C’est ainsi que Christian Lapointe a amorcé une collaboration avec l’Institut du Nouveau Monde, qui a mené une partie du processus. Un quart de million de dollars plus tard, octroyé par différentes institutions telles que l’UQAM et la CSN, un groupe de 42 citoyens et citoyennes « tiré[e]s au hasard à parité homme femme et représentatif de la population » s’est plongé dans ce fastidieux projet d’écrire une constitution pour le Québec. Des volontaires issu(e)s de chaque région administrative – à l’exception du Nord, faute de volontaire – ont ainsi rédigé un document d’une quinzaine de pages contenant 80 articles qui abordent notamment la langue, la religion et l’éducation.

Du théâtre politique

« Moi, je joue un documentaire qui fait un retour sur la manoeuvre que j’ai menée et qui donne un peu le sentiment du tourbillon dans lequel je me suis trouvé », explique Christian Lapointe à propos de la pièce qui a découlé de ce processus.

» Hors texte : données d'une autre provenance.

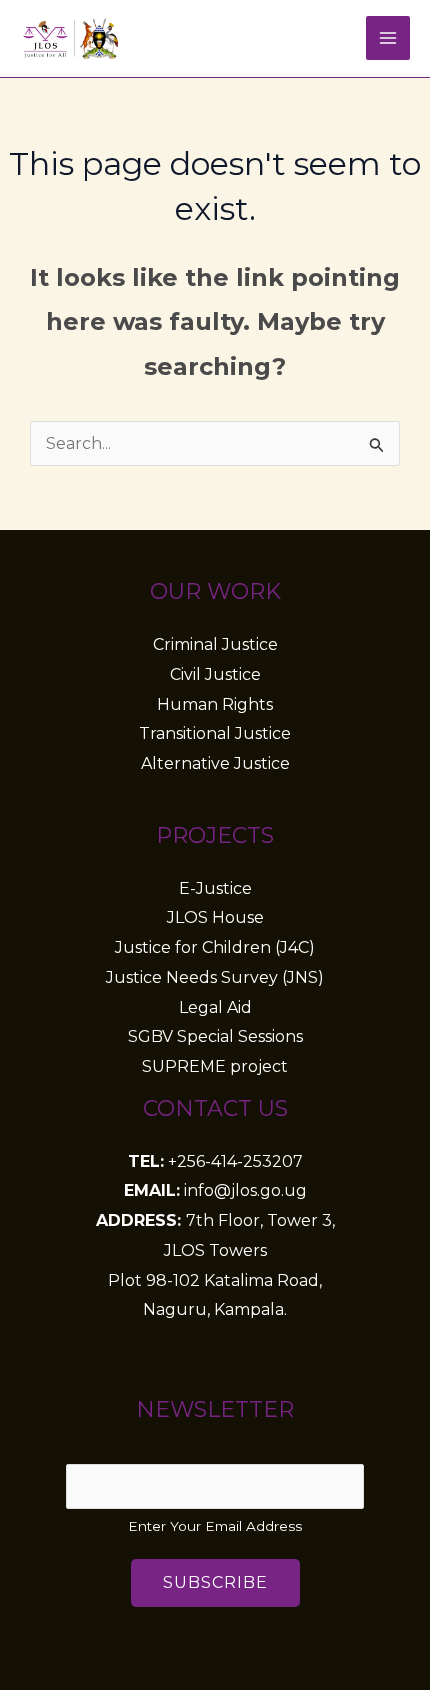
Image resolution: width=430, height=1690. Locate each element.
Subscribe (215, 1582)
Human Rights (215, 704)
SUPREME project (215, 1066)
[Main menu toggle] (388, 38)
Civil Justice (215, 674)
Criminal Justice (215, 644)
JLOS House (215, 917)
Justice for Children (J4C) (215, 947)
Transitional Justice (215, 733)
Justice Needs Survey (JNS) (215, 977)
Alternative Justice (215, 763)
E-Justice (215, 888)
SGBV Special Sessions (215, 1036)
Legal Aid (215, 1007)
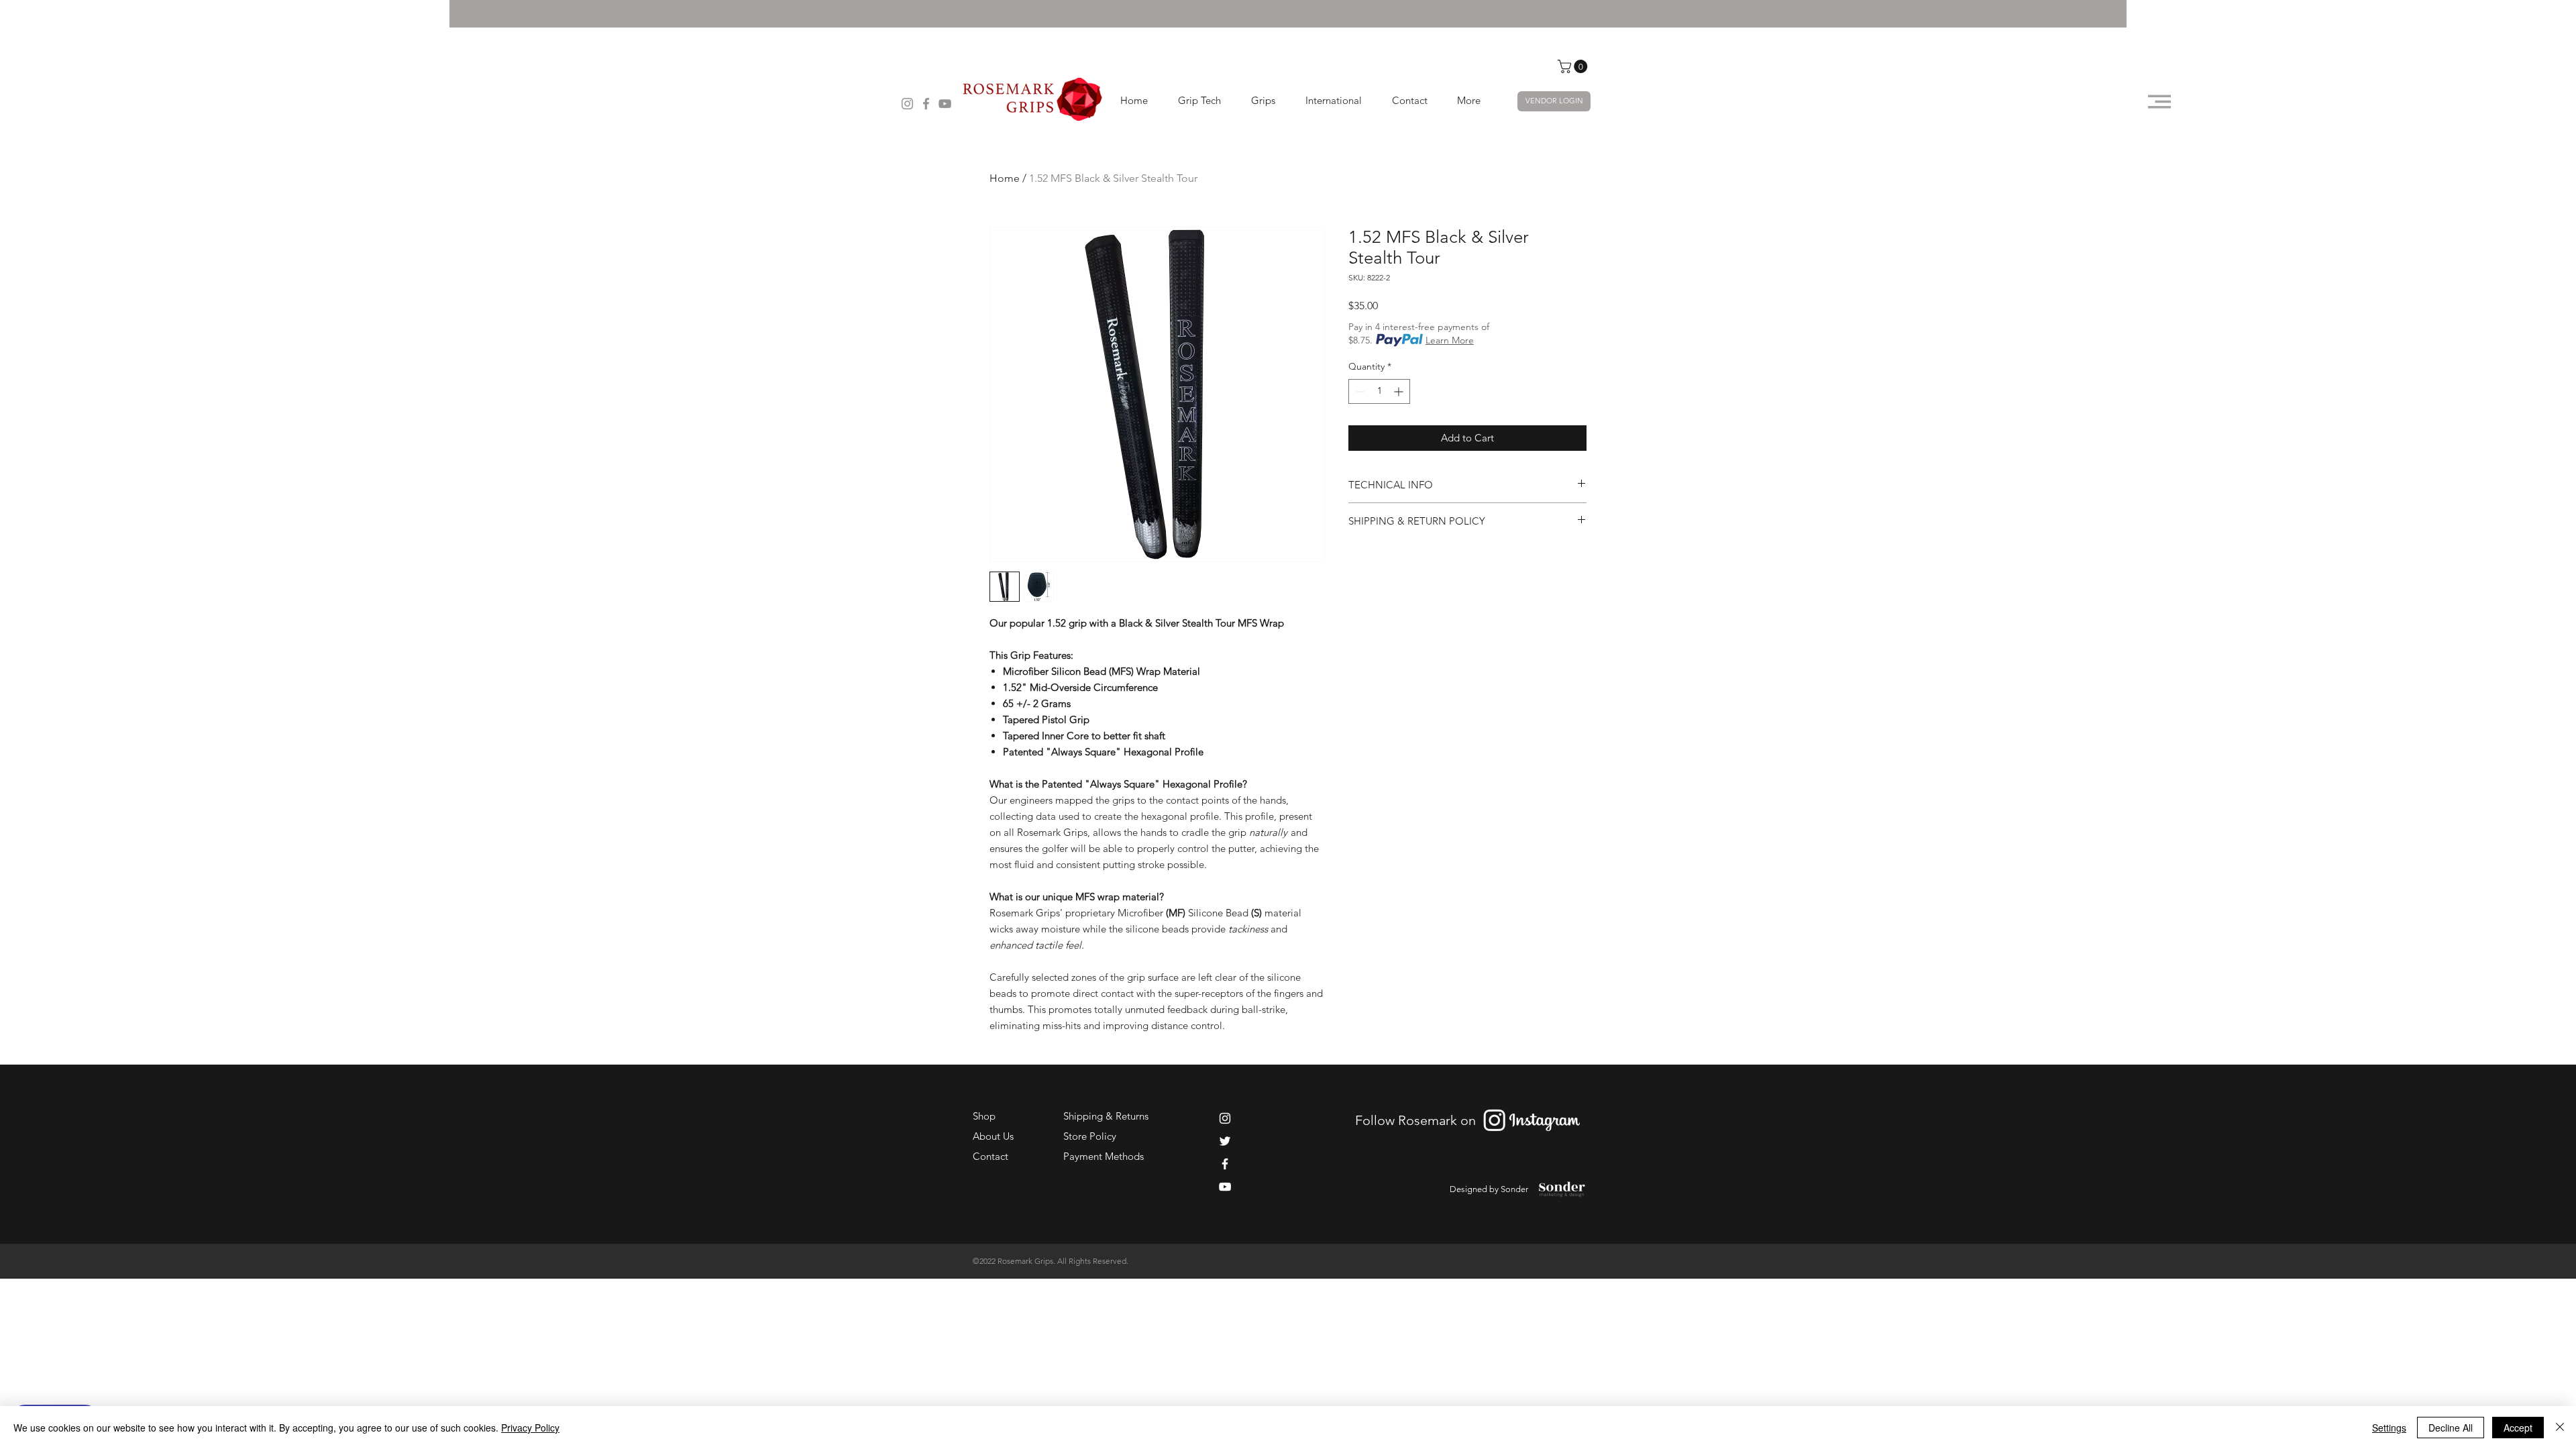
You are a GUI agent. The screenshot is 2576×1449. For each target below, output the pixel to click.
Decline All (2450, 1427)
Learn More (1450, 340)
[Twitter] (1225, 1141)
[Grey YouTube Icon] (945, 103)
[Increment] (1399, 391)
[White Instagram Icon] (1225, 1118)
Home (1004, 178)
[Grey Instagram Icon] (907, 103)
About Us (993, 1136)
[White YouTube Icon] (1225, 1186)
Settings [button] (2389, 1427)
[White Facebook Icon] (1225, 1164)
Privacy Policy (530, 1427)
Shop (984, 1116)
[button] (1574, 66)
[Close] (2560, 1427)
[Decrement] (1358, 391)
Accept (2518, 1427)
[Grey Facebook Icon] (926, 103)
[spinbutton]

Ce tourbillon qu’aborde l’acteur fait référence à la multitude d’éléments visuels et sonores auxquels l’auditoire doit être attentif. Alors que M. Lapointe parle de jargon politique, des courriels s’affichent sur la toile amovible, tout comme des vidéos documentant la démarche citoyenne. Le son de ces capsules est lui aussi projeté dans la petite salle contenant une centaine de personnes. Le public doit alors lire, écouter, regarder et tenter au mieux d’enregistrer toute cette information, ce qui devient à quelques reprises assez exigeant.

« Utiliser ce travail de superposition d’informations pour forcer le public à abandonner l’analyse rationnelle » était  l’objectif de Christian Lapointe avec cette approche qu’il aime exploiter afin de conserver l’attention du public. Pour le performeur de Tout Artaud?!, spectacle dans lequel il s’est donné l’objectif de lire l’ensemble de l’oeuvre d’Antonin Artaud jusqu’à épuisement, cette pratique synthétise les vingt dernières années de sa carrière. En présentant cette démarche citoyenne comme une œuvre d’art, il a rendu le sujet « inoffensif » aux yeux des instances politiques et a réussi plus facilement à ramasser des fonds. 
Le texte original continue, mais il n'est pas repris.